» SUPPLIED TEXT:
— Start —

Board-Savvy Superintendent

Streamlining the Board Committee Structure
By Nicholas D. Caruso Jr./School Administrator, December 2015


A while back, I was working with a board of education on governance — in particular, how the board members could remodel their leadership practices to focus attention on what really mattered: student achievement. I discovered this board had nine separate standing board subcommittees. When I asked how that came to be, board members said the arrangement enabled each of the nine board members to chair a committee.

I discovered one committee was named Cafeteria and Athletics. It was formed because one board member was interested in both. There were so many committees that they rarely could get a quorum of any committee to actually hold a meeting.

As we started talking about effective board leadership (I refused to let them use the term “efficient”), it became clear just how much work these committees created for the superintendent and central-office staff. Every meeting generated hours of staff preparation and required various administrators and staff to attend the meetings — almost always involving the superintendent. The board understood this was not necessarily the best use of their chief executive officer’s time and asked for help in restructuring their committee process.

A Helpful Matrix

It is rare, indeed, to find a governing board happy with its committee structure. They have too many or too few. They do too much or too little. A recent study by Board and Administrator newsletter showed that about a third of school boards have no subcommittees at all (operating as a committee of the whole), about a third have three or four subcommittees and some boards have up to 17 (I can’t imagine!). What works for one district may not work for another. The key is to determine what, specifically, the role of the committee is. Some committees delve into matters better served by the committee of the whole. Some spend time doing work better handled by staff. Most boards could benefit from talking about how committee work benefits the broader governance structure.

— End —

» DATASET CONTENT:
— Start —

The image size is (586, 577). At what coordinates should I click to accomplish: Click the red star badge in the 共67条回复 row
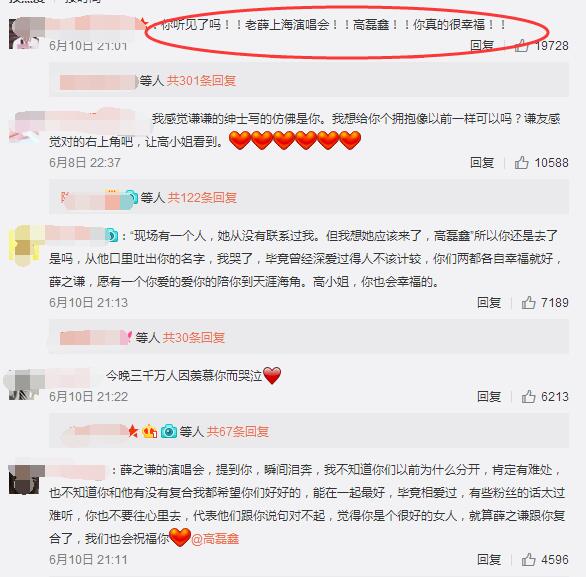[133, 432]
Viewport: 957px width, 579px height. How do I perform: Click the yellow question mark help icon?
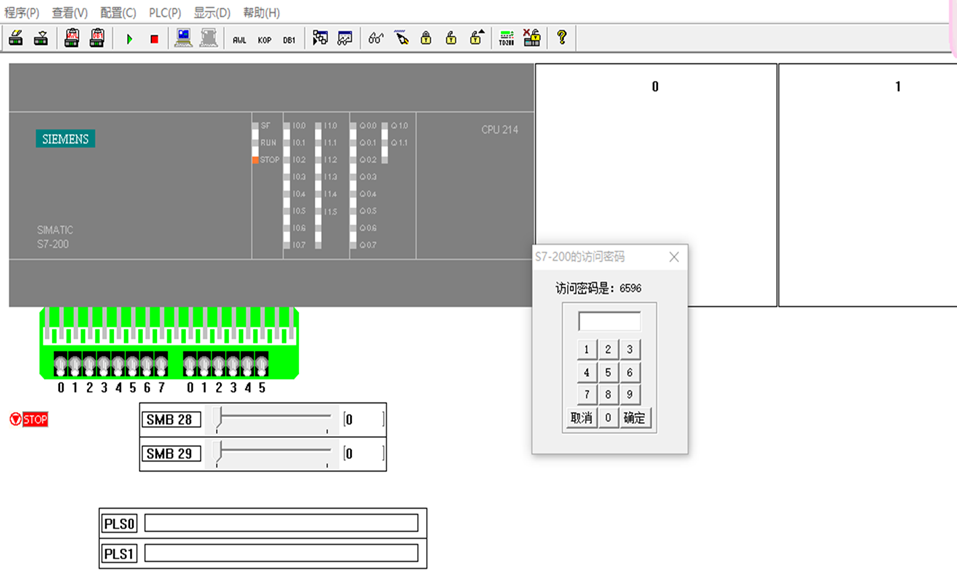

— End —

» PROBLEM SET:
(A) From the committee-structure article, set down the part from "A while back, I" up to and including "hold a meeting.".
(B) Using the committee-structure article, list every way it says boards find their committees unsatisfying.

» THE SOLUTIONS:
(A)
A while back, I was working with a board of education on governance — in particular, how the board members could remodel their leadership practices to focus attention on what really mattered: student achievement. I discovered this board had nine separate standing board subcommittees. When I asked how that came to be, board members said the arrangement enabled each of the nine board members to chair a committee.

I discovered one committee was named Cafeteria and Athletics. It was formed because one board member was interested in both. There were so many committees that they rarely could get a quorum of any committee to actually hold a meeting.

(B)
- They have too many committees.
- They have too few committees.
- The committees do too much.
- The committees do too little.